On these questions, when the model begins with phrases like “Wait, wait,...” in its reasoning, is it actually reasoning through the problem for itself, or is it merely performing for the user? Can we tell from the question’s representation whether reasoning is necessary for producing the correct answer? Given the representation of an ongoing CoT, can we distinguish if it reflects genuine reasoning or is simply a post-hoc explanation of a pre-planned answer?
Owner
Yida Chen (@yc015)
Contributors
Martin Wattenberg (@wattenberg), Aghyad Deeb (@aghyad-deeb)
Project status
Ongoing: I am temporarily pausing on taking new collaborators for this project, but it may reopen again in the near future!
Current Findings
On the test set of MMLU benchmark (with questions from abstract_algebra, anatomy, astronomy), the number of thinking tokens used by DeepSeek-R1-Distill-Qwen-7B varied a lot when sampling the output multiple times. Meanwhile, the number of tokens used in the thinking (CoT) has almost no correlation with the correctness of the output (point-biserial correlation ~= -0.05).
On some questions, replacing the content between the
<think>
(beginning of thinking) and</think>
end of thinking tokens with a blank space or a sequence of random tokens has no influence on the model's choice of the answers.Feb 24th:
Distilled a dataset of 4,688 multiple choice questions with the DeepSeek-R1-Distill-Qwen-7B's answers before/after thinking.

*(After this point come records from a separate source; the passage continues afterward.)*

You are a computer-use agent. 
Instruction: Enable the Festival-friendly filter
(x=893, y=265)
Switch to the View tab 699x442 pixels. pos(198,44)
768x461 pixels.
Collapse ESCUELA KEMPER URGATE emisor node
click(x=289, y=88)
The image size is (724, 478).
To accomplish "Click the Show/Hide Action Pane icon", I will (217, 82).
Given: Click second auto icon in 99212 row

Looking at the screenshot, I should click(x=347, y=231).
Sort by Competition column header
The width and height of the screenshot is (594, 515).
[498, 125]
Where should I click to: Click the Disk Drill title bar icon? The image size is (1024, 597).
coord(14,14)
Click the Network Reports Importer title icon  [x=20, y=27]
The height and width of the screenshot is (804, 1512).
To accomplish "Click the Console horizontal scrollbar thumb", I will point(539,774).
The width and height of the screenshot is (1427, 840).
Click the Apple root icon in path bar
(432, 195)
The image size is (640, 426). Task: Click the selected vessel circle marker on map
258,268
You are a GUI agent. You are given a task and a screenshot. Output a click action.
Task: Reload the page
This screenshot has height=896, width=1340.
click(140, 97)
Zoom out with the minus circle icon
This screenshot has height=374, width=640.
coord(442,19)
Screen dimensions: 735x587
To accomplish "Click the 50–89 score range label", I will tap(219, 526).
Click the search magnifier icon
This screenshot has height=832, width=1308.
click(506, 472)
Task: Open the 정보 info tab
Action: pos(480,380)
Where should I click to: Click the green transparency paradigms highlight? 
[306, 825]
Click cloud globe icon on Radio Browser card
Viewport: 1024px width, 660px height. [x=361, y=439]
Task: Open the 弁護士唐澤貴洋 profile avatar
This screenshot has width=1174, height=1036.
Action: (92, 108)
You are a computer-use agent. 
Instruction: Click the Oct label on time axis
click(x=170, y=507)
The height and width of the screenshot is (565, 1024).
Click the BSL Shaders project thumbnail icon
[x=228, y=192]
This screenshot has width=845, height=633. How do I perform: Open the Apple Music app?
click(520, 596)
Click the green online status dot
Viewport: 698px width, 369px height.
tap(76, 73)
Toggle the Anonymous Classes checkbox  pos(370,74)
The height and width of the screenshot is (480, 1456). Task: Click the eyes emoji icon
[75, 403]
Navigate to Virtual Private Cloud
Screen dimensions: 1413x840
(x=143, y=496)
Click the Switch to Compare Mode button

Have code that collects the logit of the correct answer during the reasoning progress. Currently working on creating visualization for the reasoning progress. Once this part is done, will give probing a try and potentially cluster these time series data at the same time.
March 6th:
See this website https://yc015.github.io/reasoning-progress-viz/ for a collection of visualizations on the distilled Qwen-7B model's reasoning progress on MMLU dataset.
March 8th:
Now, the visualizations for most of the questions in the first two rows of this website are ready to be viewed.
If you click on any subject, you will be redirected to a gallery of the Qwen-7B's thinking process on the questions from that subject.
How to read these visualizations: Each colored matrix is a thumbnail of the actual thinking process. The thinking tokens are colored in four colors: green color indicates the possibility that model outputs the correct choice if we stop the reasoning right on that token. The other three colors indicate the probabilities of other three (wrong) possible.
Question 12 thumbnail:

Detailed reasoning visualization for question 12:

Does the model's internal reasoning outrun its external output? Or does it speak too fast, leaving behind its "thought"?